15:59:06 - Tesão (H) sussurra
para VAGABA:
Si minha lingua é digital ti lambo toda de ponta cabessa.2

 

Voltando àquela época - evidentemente estou passado até para a sala 30 a 40 anos com isso de "meu tempo", "aquela época" - era uma farra gostosa, quase ingênua não fossem os diálogos às vezes românticos, às vezes picantes, outras mesmo a sério, em um estilo confidente. Brincava-se com os apelidos uns dos outros, falava-se do último encontro "real" que aconteceu naquele barzinho perto do Shopping (paulistas, claro!) ou perto da praia (cariocas, claro!) ou no "Ola" (gaúchos, claro!). Aliás, como tinha gaúcho no ZAZ, por obra e graça de circunstância do provedor, então, ser dos pampas (Nutecnet, alguém lembra?). Hoje acho que é português, não?

Trocavam-se poemetos, amores e traições virtuais, receitas de petiscos, de remédios para ressaca, endereços de sítios na rede mundial, banalidades, trivialidades que eram a correta introdução aos relacionamentos que poderiam ou não se tornar reais, namoro ou amizade.

Eu sei quando isso acabou e reputo dois os culpados: um o próprio ZAZ, que começou a inserir, a cada dez ou quinze minutos, uma mensagem institucional do tipo "Você vai viajar? Visite a seção de turismo do Zaz" em meio ao alegre e saudável diálogo entre os presentes, e o outro, na minha opinião, foi a "Desconsolada".

Desconsolada, presumivelmente uma mulher, entrou na sala e mandou uma mensagem a TODOS perguntando o que ela deveria fazer com o marido, tendo encontrado um preservativo usado no porta-luva do carro do referido.

Obviamente, TODOS acharam que aquilo era uma brincadeira de ALGUÉM que estaria se clonando (entrando com outro apelido na mesma sala através de outra janela do navegador).

"Bonito", de Mato Grosso do Sul, tentou levantar o moral da moça, como Poliana pantaneira dizendo que ela deveria agradecer o marido que tinha por ele usar preservativo em tempos de SIDA e outras menos cotadas.

"Sandy" opinou que era claramente um abuso machista do marido da "Desconsolada" que se arrogava o direito de traí-la. Na verdade, "Sandy" já o mencionou como "ex-marido" da "Desconsolada", pois ela certamente não aceitaria menos do que o divórcio com polpuda pensão e vantajosa partilha dos bens.
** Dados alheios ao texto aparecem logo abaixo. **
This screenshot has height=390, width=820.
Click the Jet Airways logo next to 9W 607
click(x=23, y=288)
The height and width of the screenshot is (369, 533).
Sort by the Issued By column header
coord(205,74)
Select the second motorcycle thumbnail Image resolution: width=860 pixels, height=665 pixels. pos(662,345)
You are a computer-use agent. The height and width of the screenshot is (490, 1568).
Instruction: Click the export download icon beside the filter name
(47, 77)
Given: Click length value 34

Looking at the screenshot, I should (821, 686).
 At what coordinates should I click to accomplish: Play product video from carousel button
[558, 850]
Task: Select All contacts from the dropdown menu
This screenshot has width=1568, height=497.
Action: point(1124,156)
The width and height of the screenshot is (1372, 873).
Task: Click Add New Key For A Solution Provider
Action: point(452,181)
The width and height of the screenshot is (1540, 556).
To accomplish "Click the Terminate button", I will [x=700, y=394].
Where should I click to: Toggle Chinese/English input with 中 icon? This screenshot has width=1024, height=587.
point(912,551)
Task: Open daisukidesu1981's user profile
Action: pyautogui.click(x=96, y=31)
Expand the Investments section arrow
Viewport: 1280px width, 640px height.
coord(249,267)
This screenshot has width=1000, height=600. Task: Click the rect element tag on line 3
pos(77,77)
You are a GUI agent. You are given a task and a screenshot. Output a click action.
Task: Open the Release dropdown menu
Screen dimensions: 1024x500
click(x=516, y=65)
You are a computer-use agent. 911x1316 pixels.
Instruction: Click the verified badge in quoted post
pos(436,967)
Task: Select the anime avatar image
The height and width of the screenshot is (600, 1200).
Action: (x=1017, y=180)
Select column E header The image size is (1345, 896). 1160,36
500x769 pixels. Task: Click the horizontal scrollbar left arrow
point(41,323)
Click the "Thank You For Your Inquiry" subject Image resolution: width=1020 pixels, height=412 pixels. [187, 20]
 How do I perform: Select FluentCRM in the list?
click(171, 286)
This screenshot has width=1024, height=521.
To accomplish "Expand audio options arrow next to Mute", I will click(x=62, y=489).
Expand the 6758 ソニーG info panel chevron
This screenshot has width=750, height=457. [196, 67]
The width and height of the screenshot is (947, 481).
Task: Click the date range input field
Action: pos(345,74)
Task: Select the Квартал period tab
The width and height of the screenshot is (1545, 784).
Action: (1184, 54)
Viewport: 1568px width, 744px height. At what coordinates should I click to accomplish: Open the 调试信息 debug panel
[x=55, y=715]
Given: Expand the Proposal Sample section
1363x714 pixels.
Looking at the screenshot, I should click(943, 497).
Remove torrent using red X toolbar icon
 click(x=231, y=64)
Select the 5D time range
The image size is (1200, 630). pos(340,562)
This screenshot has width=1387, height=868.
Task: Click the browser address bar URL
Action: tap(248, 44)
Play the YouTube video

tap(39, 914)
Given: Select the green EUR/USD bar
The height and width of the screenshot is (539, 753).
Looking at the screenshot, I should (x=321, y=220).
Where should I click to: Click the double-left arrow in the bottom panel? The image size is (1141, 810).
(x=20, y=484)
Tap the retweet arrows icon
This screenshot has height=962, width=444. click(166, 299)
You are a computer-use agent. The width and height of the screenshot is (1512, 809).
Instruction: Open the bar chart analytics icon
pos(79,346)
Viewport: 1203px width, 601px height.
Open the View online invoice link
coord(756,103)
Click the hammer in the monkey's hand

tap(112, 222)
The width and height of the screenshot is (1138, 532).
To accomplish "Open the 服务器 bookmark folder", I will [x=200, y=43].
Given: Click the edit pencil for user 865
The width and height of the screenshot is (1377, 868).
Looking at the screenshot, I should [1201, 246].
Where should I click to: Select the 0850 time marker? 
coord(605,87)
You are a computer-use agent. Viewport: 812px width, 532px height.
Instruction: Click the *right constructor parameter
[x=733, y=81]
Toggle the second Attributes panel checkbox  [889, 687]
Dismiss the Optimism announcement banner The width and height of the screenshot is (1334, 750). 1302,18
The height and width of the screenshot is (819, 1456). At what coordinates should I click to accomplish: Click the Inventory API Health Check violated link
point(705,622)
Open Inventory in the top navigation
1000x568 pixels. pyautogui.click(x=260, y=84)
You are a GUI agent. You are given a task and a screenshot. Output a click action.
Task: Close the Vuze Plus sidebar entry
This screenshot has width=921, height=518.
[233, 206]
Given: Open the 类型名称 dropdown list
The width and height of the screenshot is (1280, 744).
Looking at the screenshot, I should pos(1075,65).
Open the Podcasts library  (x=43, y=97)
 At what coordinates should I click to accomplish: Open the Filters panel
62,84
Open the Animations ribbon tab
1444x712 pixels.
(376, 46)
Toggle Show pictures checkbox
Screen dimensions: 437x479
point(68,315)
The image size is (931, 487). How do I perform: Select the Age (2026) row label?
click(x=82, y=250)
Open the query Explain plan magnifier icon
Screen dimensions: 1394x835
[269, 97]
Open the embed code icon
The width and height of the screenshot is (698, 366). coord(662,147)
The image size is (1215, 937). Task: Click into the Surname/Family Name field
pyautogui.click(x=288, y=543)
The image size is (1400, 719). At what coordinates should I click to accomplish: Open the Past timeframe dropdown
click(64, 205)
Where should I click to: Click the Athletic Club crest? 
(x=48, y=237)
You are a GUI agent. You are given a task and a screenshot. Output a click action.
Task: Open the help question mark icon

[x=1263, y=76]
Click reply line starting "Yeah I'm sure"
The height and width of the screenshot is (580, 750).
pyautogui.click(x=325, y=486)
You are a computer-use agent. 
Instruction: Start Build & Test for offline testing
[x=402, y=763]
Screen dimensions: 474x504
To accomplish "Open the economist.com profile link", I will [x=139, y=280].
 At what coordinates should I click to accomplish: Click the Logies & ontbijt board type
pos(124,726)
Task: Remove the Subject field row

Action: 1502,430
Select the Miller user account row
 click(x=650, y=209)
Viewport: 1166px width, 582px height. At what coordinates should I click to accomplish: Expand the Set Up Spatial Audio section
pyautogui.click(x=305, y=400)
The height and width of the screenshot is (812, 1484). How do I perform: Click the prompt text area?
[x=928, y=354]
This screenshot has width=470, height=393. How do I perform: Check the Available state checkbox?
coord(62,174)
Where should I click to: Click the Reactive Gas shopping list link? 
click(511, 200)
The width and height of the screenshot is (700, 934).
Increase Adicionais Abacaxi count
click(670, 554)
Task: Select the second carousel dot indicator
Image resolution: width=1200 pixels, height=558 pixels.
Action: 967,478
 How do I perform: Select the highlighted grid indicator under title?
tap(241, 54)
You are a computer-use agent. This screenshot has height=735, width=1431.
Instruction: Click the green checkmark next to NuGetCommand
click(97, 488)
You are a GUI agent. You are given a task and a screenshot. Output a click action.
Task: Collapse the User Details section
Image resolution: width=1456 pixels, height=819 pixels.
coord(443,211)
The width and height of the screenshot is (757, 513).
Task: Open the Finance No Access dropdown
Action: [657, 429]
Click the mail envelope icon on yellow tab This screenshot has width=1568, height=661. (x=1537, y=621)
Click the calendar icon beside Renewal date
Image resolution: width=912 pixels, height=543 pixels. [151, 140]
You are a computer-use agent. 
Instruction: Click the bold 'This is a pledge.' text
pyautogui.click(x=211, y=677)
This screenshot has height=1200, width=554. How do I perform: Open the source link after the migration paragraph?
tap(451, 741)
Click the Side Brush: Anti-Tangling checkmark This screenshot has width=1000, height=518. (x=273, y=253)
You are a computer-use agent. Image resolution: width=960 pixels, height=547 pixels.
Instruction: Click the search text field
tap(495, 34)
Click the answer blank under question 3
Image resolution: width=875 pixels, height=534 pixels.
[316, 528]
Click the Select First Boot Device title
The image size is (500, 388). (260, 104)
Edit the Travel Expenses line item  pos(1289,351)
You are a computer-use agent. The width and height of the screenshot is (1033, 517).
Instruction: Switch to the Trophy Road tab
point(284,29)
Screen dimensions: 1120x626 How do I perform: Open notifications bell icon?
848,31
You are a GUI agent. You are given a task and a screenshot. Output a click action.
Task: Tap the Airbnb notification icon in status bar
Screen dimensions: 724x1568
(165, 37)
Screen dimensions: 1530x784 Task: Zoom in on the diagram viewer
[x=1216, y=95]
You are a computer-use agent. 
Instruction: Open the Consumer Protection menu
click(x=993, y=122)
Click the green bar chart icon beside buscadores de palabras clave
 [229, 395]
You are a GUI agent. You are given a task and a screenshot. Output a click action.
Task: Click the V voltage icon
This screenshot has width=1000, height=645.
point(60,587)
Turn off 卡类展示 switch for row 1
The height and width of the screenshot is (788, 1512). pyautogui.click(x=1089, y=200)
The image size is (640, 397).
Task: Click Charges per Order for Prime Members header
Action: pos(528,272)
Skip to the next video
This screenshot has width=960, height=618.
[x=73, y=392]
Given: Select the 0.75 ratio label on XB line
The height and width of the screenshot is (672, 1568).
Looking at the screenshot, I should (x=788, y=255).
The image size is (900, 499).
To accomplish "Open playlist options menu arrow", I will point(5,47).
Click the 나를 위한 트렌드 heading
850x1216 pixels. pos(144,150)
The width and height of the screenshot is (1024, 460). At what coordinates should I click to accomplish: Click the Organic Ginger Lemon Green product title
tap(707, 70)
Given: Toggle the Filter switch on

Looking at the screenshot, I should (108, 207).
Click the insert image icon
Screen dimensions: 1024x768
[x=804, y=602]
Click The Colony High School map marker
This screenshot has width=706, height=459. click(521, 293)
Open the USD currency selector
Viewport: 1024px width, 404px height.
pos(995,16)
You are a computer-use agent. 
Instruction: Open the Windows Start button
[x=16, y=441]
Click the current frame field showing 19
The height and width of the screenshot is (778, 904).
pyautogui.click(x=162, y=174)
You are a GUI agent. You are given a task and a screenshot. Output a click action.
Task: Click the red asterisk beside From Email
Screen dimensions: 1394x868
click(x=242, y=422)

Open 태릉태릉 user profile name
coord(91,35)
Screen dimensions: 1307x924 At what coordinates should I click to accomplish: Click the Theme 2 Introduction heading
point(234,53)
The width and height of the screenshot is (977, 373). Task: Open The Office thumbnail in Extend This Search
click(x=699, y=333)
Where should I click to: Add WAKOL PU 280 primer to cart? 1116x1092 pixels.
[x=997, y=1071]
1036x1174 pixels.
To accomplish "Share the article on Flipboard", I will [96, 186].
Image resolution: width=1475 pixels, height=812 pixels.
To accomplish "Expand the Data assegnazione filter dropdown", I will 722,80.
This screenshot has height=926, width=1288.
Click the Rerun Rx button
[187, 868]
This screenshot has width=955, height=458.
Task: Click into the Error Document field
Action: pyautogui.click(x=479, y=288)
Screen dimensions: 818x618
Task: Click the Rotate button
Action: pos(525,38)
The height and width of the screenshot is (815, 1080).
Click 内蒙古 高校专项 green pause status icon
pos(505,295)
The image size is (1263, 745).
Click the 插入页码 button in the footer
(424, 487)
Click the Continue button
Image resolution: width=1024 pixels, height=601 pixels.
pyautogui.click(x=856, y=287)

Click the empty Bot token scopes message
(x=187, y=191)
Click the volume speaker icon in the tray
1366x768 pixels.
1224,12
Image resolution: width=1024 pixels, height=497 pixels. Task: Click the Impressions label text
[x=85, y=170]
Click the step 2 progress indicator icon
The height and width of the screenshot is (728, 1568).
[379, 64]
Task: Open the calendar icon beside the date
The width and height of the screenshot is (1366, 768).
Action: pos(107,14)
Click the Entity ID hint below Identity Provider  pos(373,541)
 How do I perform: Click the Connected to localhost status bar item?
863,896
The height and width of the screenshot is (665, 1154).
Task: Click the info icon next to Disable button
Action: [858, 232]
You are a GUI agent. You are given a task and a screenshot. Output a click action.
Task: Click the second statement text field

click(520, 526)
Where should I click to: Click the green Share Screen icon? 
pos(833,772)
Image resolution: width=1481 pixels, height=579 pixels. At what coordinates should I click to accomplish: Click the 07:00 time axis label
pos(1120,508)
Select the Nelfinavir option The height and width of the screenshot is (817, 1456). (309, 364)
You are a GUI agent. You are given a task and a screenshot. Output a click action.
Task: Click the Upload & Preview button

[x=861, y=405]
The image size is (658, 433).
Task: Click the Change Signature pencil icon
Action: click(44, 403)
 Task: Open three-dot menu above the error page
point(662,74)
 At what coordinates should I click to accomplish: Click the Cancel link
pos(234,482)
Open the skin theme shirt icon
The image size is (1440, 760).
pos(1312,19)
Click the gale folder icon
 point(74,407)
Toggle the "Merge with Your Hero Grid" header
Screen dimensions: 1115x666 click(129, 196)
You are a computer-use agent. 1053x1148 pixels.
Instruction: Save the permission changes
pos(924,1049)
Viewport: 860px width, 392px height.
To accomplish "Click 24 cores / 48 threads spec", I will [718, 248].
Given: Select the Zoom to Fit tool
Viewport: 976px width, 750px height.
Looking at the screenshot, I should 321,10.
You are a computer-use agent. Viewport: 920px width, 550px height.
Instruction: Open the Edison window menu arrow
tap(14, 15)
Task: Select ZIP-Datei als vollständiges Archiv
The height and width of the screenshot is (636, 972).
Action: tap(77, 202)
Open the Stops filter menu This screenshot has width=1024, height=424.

O "ZAZ" entrou para dizer que a NutecNet estava lançando um novo plano de acesso discado, convidando TODOS, leia-se então incluída a "Desconsolada", embora ninguém tenha atinado no que isso serviria à esposa que se julgava traída.

"Gralha", incorporando inusitado espírito, afirmou que o "maridinho" devia ser homossexual e que aquele preservativo era apenas o resíduo de uma louca noite de luxúria dele, com o seu amante, dele e não da "Desconsolada" e, fiel ao seu estilo solidário, ofereceu-se para consolar a "Desconsolada" e vingá-la, desde que ela apresentasse um laudo médico negativo de HIV.

Nesse rumo seguiram as intervenções por certo tempo, enquanto a "Desconsolada" tentava se consolar com a história de seu namoro, noivado e casamento, lembranças de noites doces e quentes. Depois, talvez cansada ou tendo perdido a conexão, foi-se "Desconsolada" e não seria mais lembrada se no dia seguinte a "Malukete" não trouxesse a notícia lida em jornal daquele dia:

"Mulher se mata sufocada ao engolir preservativo (usado) após navegar em chat da internet" 3

Matou-se e matou a sala, em meio à alegria que perdemos.

1 - Para entender por que não escrevo "chat na internet", favor ler "O Probl", neste mesmo site.
2 - Os dois esses na cabeça não são um recurso em face da má configuração do teclado.
3 - Citação literal, donde não substituídos os estrangerismos.